The MicroPython project

MicroPython Logo

This is the MicroPython project, which aims to put an implementation of Python 3.x on microcontrollers and small embedded systems. You can find the official website at micropython.org.

WARNING: this project is in beta stage and is subject to changes of the code-base, including project-wide name changes and API changes.

MicroPython implements the entire Python 3.4 syntax (including exceptions, with, yield from, etc., and additionally async/await keywords from Python 3.5). The following core datatypes are provided: str (including basic Unicode support), bytes, bytearray, tuple, list, dict, set, frozenset, array.array, collections.namedtuple, classes and instances. Builtin modules include sys, time, and struct, etc. Select ports have support for _thread module (multithreading). Note that only a subset of Python 3 functionality is implemented for the data types and modules.

MicroPython can execute scripts in textual source form or from precompiled bytecode, in both cases either from an on-device filesystem or "frozen" into the MicroPython executable.

See the repository http://github.com/micropython/pyboard for the MicroPython board (PyBoard), the officially supported reference electronic circuit board.

Major components in this repository:

  • py/ -- the core Python implementation, including compiler, runtime, and core library.
  • mpy-cross/ -- the MicroPython cross-compiler which is used to turn scripts into precompiled bytecode.
  • ports/unix/ -- a version of MicroPython that runs on Unix.
  • ports/stm32/ -- a version of MicroPython that runs on the PyBoard and similar STM32 boards (using ST's Cube HAL drivers).
  • ports/minimal/ -- a minimal MicroPython port. Start with this if you want to port MicroPython to another microcontroller.
  • tests/ -- test framework and test scripts.
  • docs/ -- user documentation in Sphinx reStructuredText format. Rendered HTML documentation is available at http://docs.micropython.org.

Additional components:

  • ports/bare-arm/ -- a bare minimum version of MicroPython for ARM MCUs.
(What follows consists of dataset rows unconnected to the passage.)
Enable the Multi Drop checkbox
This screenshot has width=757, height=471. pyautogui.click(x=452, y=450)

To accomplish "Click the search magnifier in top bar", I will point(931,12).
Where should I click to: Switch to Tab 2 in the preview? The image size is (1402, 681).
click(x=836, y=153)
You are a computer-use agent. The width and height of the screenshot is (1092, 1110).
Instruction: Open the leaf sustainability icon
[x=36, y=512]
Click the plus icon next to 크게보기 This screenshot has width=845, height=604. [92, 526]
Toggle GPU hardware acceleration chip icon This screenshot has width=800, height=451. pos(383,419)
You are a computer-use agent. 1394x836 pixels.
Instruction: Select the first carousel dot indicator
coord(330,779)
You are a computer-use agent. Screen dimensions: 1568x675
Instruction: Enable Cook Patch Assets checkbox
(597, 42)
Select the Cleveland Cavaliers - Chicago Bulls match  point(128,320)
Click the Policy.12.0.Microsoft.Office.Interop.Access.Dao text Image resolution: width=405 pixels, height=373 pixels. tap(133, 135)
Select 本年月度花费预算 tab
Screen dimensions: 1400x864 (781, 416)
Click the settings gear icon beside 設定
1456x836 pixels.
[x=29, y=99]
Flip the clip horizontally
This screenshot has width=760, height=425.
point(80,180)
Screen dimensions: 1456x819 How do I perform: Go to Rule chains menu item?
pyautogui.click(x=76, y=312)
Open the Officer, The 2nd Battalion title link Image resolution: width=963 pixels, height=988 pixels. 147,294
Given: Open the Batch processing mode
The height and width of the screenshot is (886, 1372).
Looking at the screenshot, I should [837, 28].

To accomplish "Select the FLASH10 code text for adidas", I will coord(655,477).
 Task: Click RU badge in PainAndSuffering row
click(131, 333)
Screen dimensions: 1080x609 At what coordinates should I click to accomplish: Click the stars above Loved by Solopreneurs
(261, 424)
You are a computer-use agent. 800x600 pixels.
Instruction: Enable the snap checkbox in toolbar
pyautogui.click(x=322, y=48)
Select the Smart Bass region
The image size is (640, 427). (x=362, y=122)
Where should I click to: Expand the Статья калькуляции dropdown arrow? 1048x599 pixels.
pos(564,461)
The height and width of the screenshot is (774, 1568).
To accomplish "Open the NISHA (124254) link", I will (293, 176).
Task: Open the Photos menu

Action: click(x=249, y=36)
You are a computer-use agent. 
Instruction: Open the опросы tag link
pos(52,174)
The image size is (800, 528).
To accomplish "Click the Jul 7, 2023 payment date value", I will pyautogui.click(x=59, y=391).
Used mostly to control code size.
  • ports/teensy/ -- a version of MicroPython that runs on the Teensy 3.1 (preliminary but functional).
  • ports/pic16bit/ -- a version of MicroPython for 16-bit PIC microcontrollers.
  • ports/cc3200/ -- a version of MicroPython that runs on the CC3200 from TI.
  • ports/esp8266/ -- a version of MicroPython that runs on Espressif's ESP8266 SoC.
  • ports/esp32/ -- a version of MicroPython that runs on Espressif's ESP32 SoC.
  • ports/nrf/ -- a version of MicroPython that runs on Nordic's nRF51 and nRF52 MCUs.
  • extmod/ -- additional (non-core) modules implemented in C.
  • tools/ -- various tools, including the pyboard.py module.
  • examples/ -- a few example Python scripts.

The subdirectories above may include READMEs with additional info.

"make" is used to build the components, or "gmake" on BSD-based systems. You will also need bash, gcc, and Python 3.3+ available as the command python3 (if your system only has Python 2.7 then invoke make with the additional option PYTHON=python2).

The MicroPython cross-compiler, mpy-cross

Most ports require the MicroPython cross-compiler to be built first. This program, called mpy-cross, is used to pre-compile Python scripts to .mpy files which can then be included (frozen) into the firmware/executable for a port. To build mpy-cross use:

$ cd mpy-cross
$ make

The Unix version

The "unix" port requires a standard Unix environment with gcc and GNU make. x86 and x64 architectures are supported (i.e. x86 32- and 64-bit), as well as ARM and MIPS. Making full-featured port to another architecture requires writing some assembly code for the exception handling and garbage collection. Alternatively, fallback implementation based on setjmp/longjmp can be used.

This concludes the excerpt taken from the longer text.